It's called "the cloud".
Catalogers have more experience with the cloud than almost any other marketer. Catalogers simply didn't call it "the cloud", they called it "Abacus".
Yup, you threw your most valuable asset, your customer list, up into the cloud.
You did this back in 1994.
Like all internet-related things, this blew a hole through the entire industry. The list industry was absolutely hailed-upon by the cloud ... remember those meetings you'd have at the old Catalog Conference, when Eddie Bauer would meet with J. Crew and there would be twelve people in the room ... only two from Eddie Bauer and J. Crew, ten people from the vendor community supporting the exchange of 0-3 month, $100+ names with a gender select of "F"? Yup, those meetings were obliterated by the cloud ... you could cut ten people out of the equation by having the cloud return 100,000 productive names to you at $0.06 each.

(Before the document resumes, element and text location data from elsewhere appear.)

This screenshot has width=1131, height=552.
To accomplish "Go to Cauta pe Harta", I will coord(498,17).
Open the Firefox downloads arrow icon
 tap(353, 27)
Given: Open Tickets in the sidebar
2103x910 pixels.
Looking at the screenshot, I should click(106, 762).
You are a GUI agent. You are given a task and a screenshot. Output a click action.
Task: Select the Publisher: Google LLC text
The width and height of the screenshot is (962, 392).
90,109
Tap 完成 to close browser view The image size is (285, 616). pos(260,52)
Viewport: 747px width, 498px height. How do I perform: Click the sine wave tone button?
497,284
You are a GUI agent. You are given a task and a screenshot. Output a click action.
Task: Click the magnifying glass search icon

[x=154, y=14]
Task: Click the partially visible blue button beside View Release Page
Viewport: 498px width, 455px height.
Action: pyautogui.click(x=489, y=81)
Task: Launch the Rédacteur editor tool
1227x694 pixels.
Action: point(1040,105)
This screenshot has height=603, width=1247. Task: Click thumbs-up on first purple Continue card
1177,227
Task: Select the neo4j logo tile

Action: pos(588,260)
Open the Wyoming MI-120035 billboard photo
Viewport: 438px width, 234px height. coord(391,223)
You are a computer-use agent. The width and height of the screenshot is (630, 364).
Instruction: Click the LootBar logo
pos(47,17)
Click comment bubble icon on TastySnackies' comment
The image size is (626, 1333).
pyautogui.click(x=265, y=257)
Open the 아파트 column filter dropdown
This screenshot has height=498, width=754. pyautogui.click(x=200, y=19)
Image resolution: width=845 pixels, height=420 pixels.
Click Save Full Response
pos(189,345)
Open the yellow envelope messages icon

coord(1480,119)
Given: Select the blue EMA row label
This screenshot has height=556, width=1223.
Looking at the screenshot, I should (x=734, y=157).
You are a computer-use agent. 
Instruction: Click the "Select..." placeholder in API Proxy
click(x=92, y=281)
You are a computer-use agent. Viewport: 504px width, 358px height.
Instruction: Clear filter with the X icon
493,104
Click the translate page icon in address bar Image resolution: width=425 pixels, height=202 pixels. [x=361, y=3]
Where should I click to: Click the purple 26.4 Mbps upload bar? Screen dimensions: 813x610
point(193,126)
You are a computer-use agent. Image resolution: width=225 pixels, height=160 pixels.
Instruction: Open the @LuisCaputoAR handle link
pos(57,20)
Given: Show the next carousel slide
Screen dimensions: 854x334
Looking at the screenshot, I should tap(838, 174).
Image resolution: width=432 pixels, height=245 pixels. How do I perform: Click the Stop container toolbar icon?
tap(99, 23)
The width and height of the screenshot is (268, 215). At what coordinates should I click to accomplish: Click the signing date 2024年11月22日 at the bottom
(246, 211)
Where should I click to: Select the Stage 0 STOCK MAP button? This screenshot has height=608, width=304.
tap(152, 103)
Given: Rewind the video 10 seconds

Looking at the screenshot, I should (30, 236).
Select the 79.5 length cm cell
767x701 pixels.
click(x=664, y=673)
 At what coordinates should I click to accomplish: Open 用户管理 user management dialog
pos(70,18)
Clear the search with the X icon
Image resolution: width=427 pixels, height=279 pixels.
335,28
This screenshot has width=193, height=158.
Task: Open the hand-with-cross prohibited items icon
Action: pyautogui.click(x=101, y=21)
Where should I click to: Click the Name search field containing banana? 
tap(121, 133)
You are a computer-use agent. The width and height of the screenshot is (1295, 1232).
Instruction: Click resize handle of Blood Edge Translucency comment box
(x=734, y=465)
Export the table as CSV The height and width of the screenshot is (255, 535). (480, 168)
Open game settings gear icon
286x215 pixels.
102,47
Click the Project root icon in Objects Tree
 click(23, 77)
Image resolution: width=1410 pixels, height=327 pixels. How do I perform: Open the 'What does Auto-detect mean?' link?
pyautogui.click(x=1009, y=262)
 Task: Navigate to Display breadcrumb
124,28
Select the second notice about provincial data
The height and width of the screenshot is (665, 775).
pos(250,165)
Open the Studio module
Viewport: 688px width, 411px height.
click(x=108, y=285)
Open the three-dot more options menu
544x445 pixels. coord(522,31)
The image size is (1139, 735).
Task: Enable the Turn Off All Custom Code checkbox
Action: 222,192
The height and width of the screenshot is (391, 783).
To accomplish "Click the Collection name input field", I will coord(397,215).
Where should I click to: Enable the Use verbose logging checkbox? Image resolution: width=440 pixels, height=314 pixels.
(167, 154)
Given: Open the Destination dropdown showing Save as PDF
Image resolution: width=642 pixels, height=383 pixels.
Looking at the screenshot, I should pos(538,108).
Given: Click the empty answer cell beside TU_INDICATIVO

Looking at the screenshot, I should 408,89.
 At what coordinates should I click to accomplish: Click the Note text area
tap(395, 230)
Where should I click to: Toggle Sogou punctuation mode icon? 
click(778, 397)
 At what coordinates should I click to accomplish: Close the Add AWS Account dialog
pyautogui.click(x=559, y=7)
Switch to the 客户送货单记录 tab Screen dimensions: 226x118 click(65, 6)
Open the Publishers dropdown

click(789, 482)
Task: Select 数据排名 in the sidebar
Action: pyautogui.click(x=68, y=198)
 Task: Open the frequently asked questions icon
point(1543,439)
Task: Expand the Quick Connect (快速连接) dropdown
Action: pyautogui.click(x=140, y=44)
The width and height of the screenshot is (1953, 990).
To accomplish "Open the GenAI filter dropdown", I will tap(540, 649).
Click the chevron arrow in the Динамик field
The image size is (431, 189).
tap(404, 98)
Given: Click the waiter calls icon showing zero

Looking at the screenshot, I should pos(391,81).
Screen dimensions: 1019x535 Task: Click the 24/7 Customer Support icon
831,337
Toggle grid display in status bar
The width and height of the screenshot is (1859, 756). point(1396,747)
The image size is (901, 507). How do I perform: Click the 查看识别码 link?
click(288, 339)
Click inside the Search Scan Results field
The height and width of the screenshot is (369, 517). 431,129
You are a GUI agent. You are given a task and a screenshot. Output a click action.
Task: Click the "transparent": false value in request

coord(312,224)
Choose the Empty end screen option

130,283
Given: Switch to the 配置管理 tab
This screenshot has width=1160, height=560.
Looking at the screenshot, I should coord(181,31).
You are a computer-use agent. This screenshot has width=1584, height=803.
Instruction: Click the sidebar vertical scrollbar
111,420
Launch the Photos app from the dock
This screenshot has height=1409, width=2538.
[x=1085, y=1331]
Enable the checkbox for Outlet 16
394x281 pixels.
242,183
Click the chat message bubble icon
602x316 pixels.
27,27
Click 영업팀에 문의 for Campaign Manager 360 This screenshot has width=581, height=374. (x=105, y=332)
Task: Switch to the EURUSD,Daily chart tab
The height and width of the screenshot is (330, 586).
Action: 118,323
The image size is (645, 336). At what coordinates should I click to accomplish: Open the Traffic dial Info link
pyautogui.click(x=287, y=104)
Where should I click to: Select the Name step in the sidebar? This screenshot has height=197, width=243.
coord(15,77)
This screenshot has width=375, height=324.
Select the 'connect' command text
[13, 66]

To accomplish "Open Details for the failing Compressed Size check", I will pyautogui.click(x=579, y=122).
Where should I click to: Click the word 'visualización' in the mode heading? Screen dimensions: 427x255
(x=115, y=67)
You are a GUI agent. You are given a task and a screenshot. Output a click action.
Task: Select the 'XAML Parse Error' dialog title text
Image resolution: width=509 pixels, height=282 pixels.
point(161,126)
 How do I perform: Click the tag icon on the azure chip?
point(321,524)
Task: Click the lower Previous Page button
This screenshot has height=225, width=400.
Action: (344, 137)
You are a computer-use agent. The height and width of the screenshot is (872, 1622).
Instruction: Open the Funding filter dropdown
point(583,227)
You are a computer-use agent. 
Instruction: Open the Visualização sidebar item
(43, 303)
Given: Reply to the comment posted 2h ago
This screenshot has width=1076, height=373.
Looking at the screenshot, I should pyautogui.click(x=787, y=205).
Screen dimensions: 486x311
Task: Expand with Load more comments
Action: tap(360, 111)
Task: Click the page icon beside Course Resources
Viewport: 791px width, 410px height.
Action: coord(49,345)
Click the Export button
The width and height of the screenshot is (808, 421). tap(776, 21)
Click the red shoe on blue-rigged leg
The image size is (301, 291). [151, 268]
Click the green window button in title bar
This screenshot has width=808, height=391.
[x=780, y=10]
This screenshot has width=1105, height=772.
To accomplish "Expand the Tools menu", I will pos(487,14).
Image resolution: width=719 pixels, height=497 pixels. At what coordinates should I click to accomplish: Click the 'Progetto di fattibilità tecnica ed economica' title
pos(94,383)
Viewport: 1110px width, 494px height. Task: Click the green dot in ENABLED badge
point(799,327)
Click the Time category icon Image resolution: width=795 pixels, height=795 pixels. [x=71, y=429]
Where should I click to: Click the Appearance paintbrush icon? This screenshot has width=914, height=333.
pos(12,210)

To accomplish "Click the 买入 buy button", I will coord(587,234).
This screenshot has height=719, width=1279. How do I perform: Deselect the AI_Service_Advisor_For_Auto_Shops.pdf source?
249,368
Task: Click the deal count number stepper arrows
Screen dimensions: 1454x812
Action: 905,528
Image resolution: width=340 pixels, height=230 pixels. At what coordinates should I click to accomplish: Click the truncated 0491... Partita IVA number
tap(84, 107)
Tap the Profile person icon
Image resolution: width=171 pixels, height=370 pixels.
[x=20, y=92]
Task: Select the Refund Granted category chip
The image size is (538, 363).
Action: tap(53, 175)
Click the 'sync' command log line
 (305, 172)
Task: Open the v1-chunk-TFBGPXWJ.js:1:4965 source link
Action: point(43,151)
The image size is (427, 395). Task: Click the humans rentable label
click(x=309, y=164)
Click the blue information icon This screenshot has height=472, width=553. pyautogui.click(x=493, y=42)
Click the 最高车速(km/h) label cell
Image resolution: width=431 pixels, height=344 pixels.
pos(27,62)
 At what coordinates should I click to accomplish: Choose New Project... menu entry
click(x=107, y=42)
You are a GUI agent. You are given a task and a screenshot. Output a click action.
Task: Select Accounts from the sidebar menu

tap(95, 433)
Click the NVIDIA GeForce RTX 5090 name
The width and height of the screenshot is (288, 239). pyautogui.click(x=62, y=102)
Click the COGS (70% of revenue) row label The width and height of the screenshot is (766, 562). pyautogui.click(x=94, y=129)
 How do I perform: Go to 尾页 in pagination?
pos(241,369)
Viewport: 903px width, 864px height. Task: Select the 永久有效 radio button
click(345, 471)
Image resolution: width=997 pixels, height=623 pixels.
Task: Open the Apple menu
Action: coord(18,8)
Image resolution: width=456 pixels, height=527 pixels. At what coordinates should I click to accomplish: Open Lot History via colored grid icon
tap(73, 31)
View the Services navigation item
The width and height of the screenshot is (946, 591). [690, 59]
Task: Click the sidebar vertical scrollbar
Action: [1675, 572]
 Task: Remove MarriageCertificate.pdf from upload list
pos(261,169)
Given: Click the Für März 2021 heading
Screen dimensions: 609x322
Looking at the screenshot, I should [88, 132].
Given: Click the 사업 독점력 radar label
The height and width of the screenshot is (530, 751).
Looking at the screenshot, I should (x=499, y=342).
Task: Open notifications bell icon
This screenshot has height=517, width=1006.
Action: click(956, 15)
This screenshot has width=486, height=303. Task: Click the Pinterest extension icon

Remember what it was like when you used to have to improve your marketing database in-house? The book of work? The nine month timeline to get one field added? Then you moved your database to the cloud ... you let one of a dozen popular database brands host the database for you. Guess you don't need the IT help on that marketing database anymore, huh?
Need a new online buyer? That's up in the cloud, too ... though we call it "search", it's essentially a cloud-based service where somebody created an auction-based marketplace of mined and monetized customer sentiments.
Facebook and Twitter? Cloud-based conversation services.
In other words, the cataloger is nearly twenty years into a migration from in-house to cloud-based services.
This isn't a new phenomenon.
What is new is the awakening that comes with a cloud-based migration of services. Ever hear something like this?
- "I sure miss knowledge. I mean, nobody knows anything anymore. Fifteen years ago, I could ask my list expert a question, and I got a couple decades of experience embedded in the answer. Today, nobody can answer my questions. People know that the new 'affinity' model performs six percent better, but nobody can tell me who I am contacting, or why the model performs six percent better. Google is no better, organic search traffic drops by 25%, and there's nobody to turn to, nobody to explain to me why this happened. I have cheap names, and I have cheap explanations for why I got the names I got."
We can't expect the cloud to provide us with intelligence ... it can't do that, it's simply a cloud. We have to learn, for ourselves, that a puffy cumulus cloud is different from a towering cumulonimbus.
It's a good time to start educating ourselves.